Reference to the column “Hunger and Poverty in Pakistan” by Muhammad Waqas, it is not the only country which has one third of its population living below the poverty line. Sadly, today, 50 percent of the world population, i.e. three billion people are forced to make a living on less than $ 2.5 a day and more worse, 20 percent human beings try to survive on less than $ 1.25 a day. Strange, it may sound, between 75-80 percent of poor in both the categories live in the countries which are classified as “Middle Income Group” countries. This reflects nothing but the fact that the benefits of developmental policies in these countries are not reaching the poorer sections of the society.

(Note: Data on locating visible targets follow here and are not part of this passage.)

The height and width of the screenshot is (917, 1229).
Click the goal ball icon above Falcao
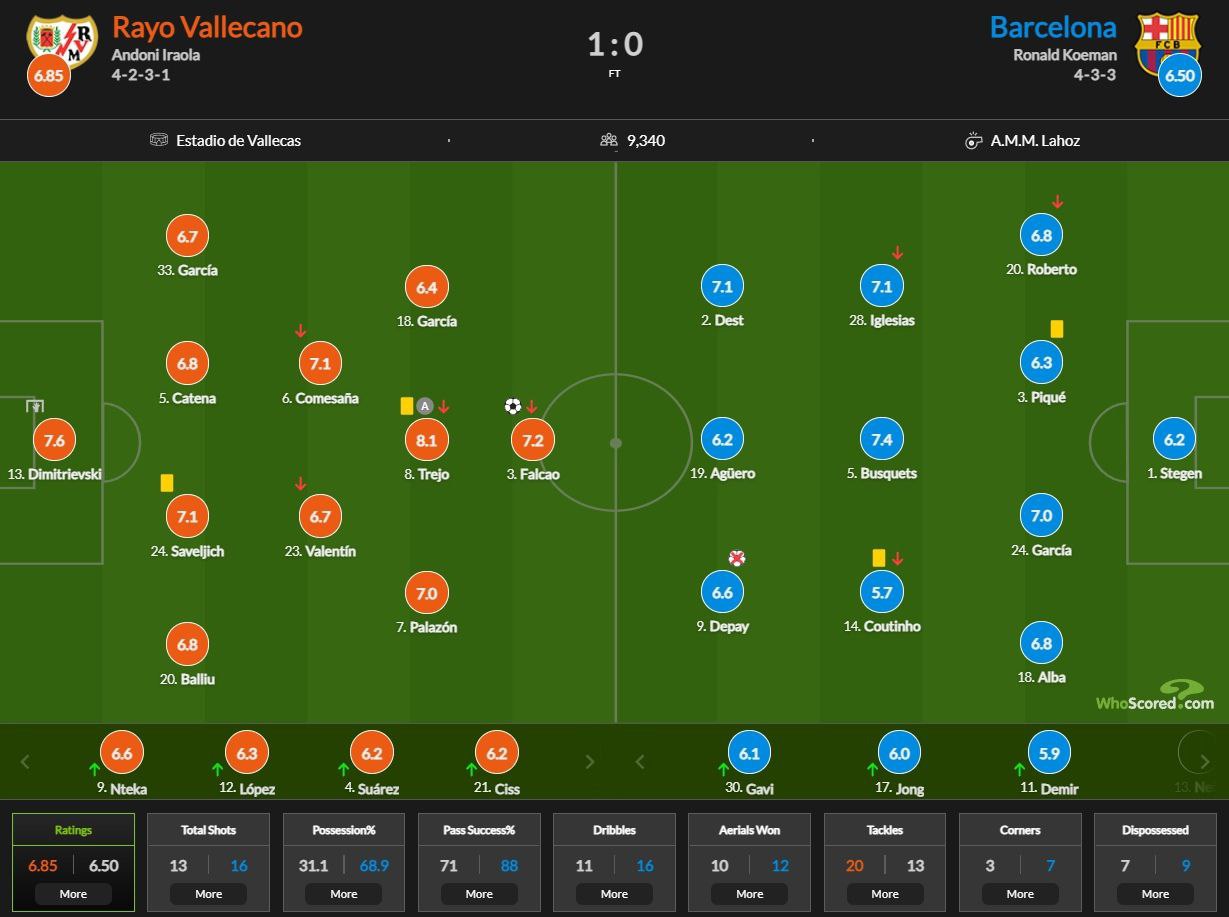click(513, 406)
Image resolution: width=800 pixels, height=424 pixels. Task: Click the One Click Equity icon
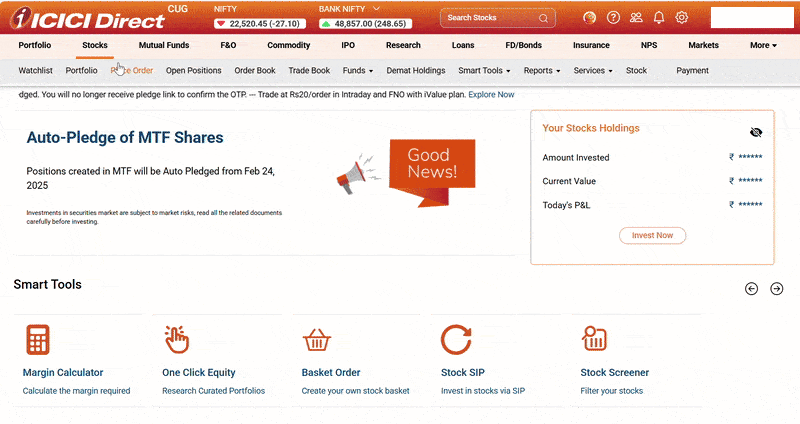click(x=177, y=340)
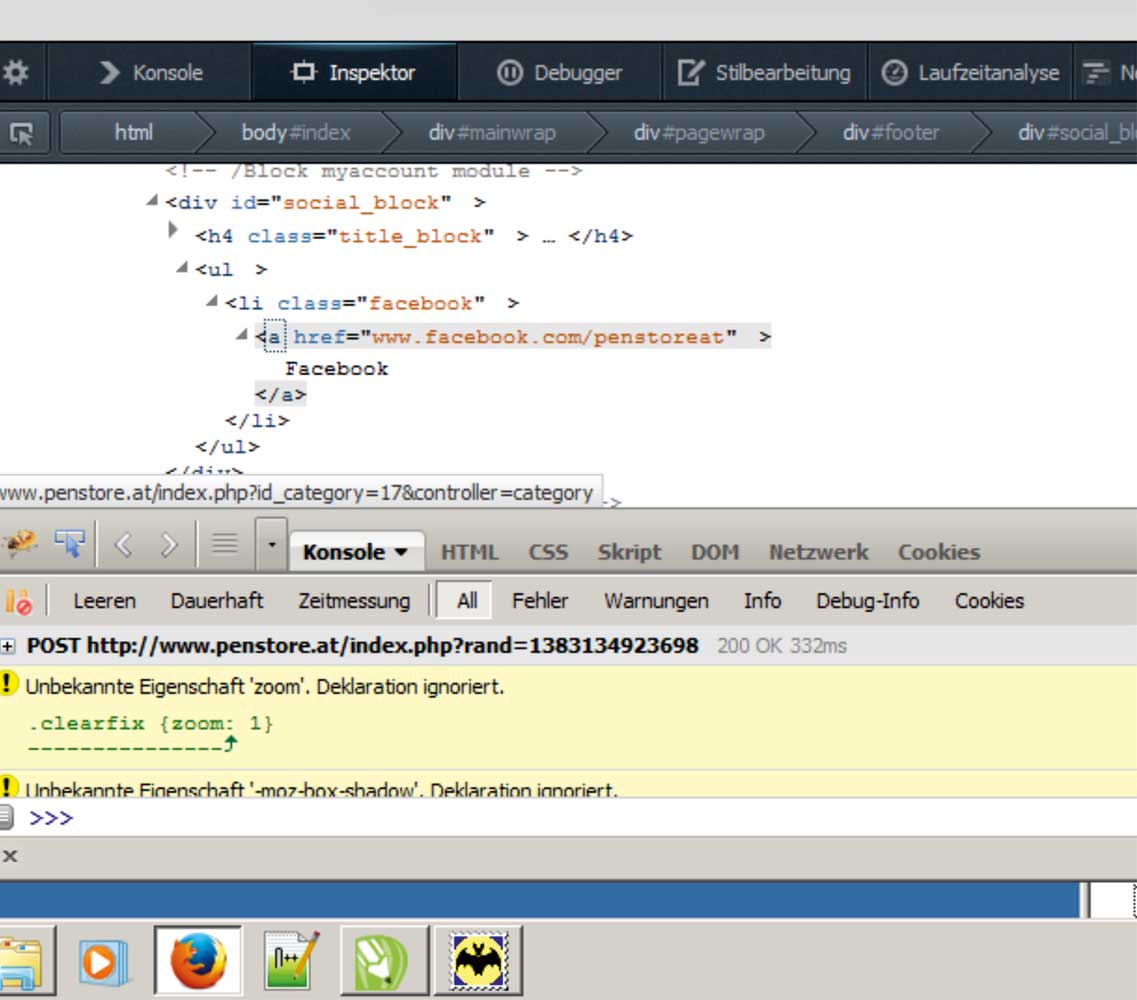
Task: Clear the console with Leeren
Action: tap(104, 601)
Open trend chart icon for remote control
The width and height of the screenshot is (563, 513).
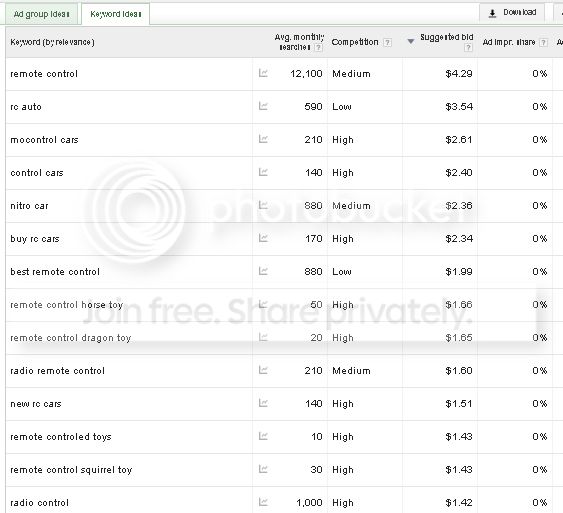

Even today, more than 20,000 children die every day in different parts of the world due to hunger, under nourishment, lack of medicine, unavailability of clean water, poor sanitation and similar reasons chiefly associated with poverty. In other words, every 12 days, the world witnesses a tsunami of 2004 scale. As these casualties are silent deaths, we hear no voice or rather we try to keep our ears closed.
I had read in this very newspaper two weeks ago that as per the recent report by Oxfam, a UK based NGO, actively involved in fighting poverty, the annual income of 100 richest people in the world is sufficient to wipe out poverty, not one time, but four times over.
However, I am not for once suggesting that we should snatch their wealth and use it to eradicate poverty. I am just highlighting the fact that the amount required to eliminate poverty is not beyond our reach. One of the directors of Oxfam, Ben Phillips, was quoted as saying, “the gap between the rich and poor has got so much widened that one of the obstacles to solving extreme poverty now is extreme wealth.”